(Description of the task): Rewrite the material from the line with "You are a GUI" to the line with "Task: Click the gray zoom button in title bar", substituting "document" for "editor" and keeping everything else unchanged. Give only those lines, and leave the pictures out.

(Data lines):
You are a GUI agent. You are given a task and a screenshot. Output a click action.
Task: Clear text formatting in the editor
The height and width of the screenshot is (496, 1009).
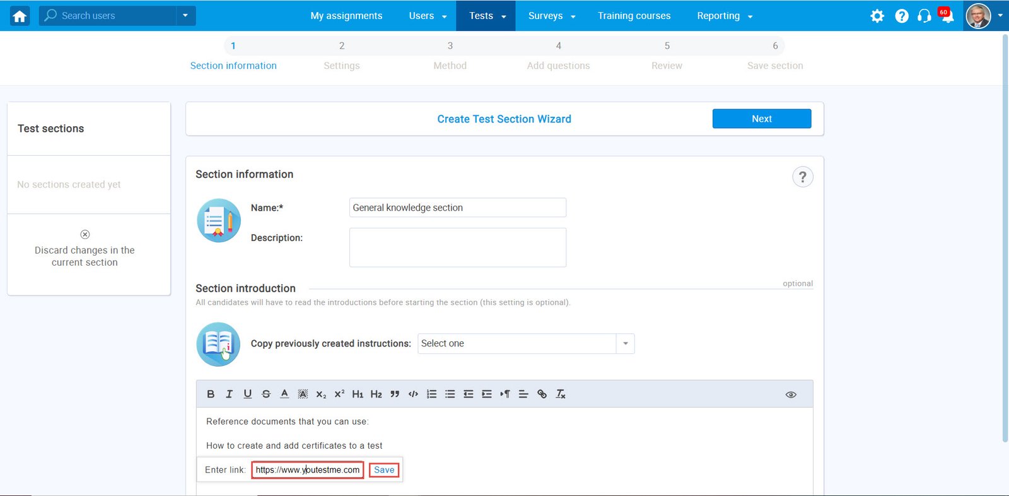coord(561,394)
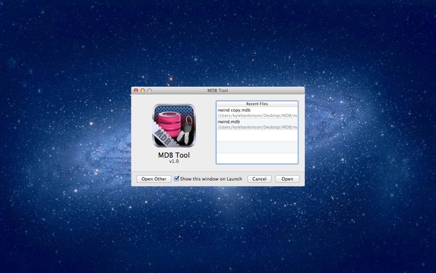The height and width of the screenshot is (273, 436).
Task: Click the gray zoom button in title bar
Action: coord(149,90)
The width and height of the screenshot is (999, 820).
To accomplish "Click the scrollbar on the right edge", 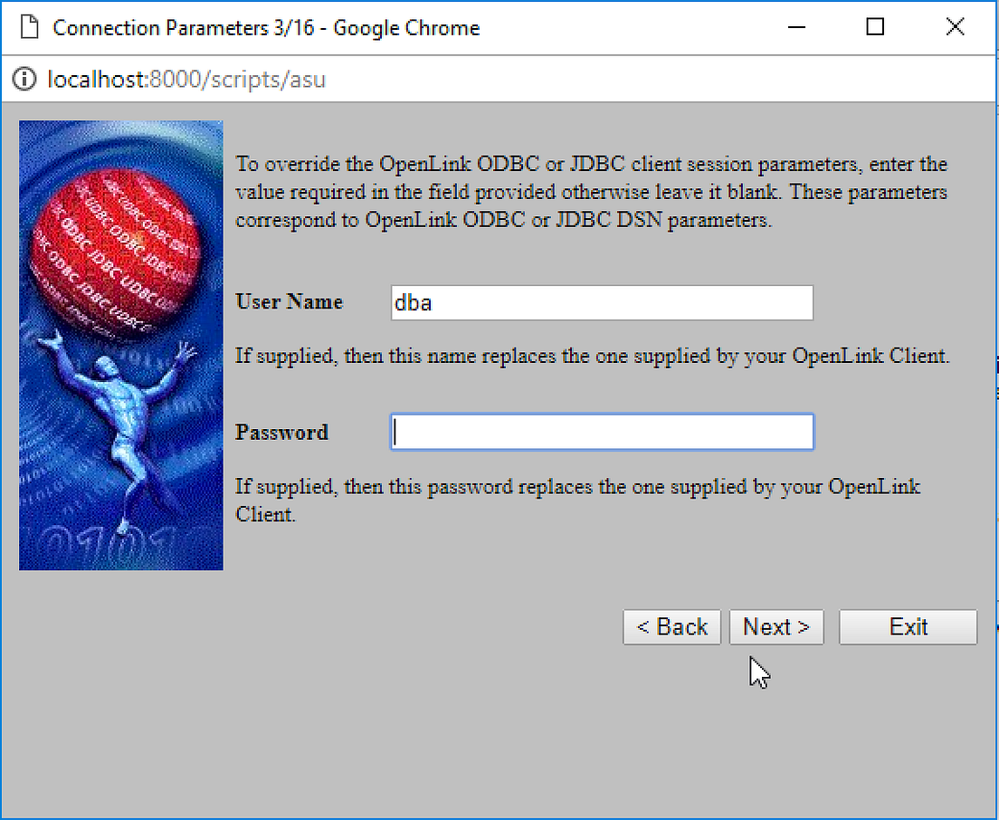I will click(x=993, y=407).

---

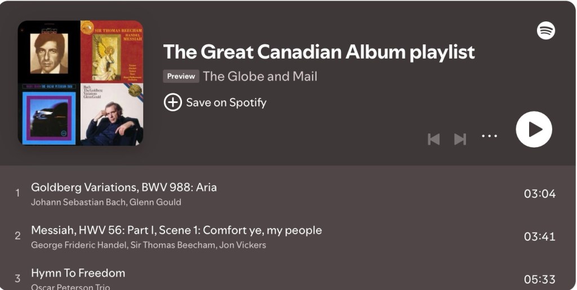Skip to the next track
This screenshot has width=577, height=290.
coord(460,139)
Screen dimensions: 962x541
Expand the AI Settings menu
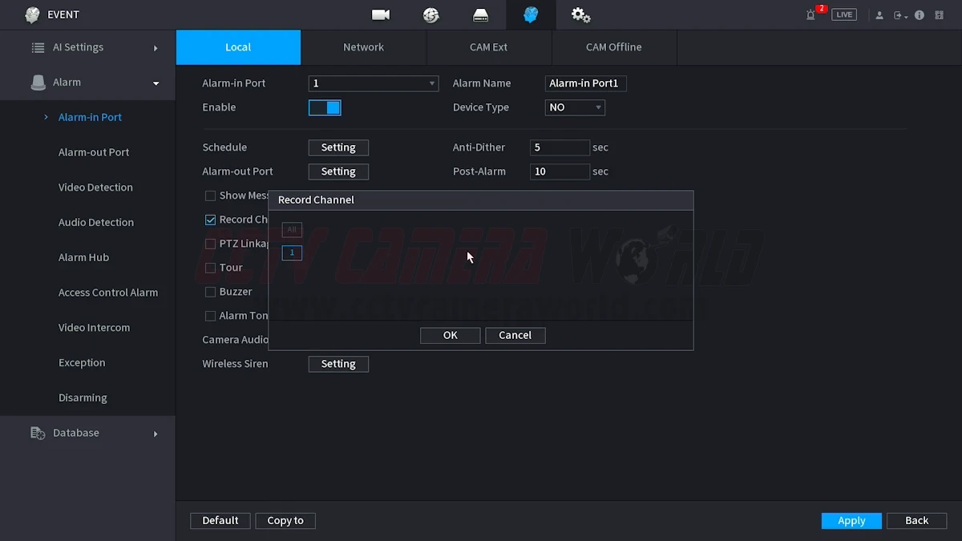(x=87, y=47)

(Correct response):
You are a GUI agent. You are given a task and a screenshot. Output a click action.
Task: Clear text formatting in the document
The height and width of the screenshot is (496, 1009).
coord(561,394)
The height and width of the screenshot is (273, 436).
Task: Click the gray zoom button in title bar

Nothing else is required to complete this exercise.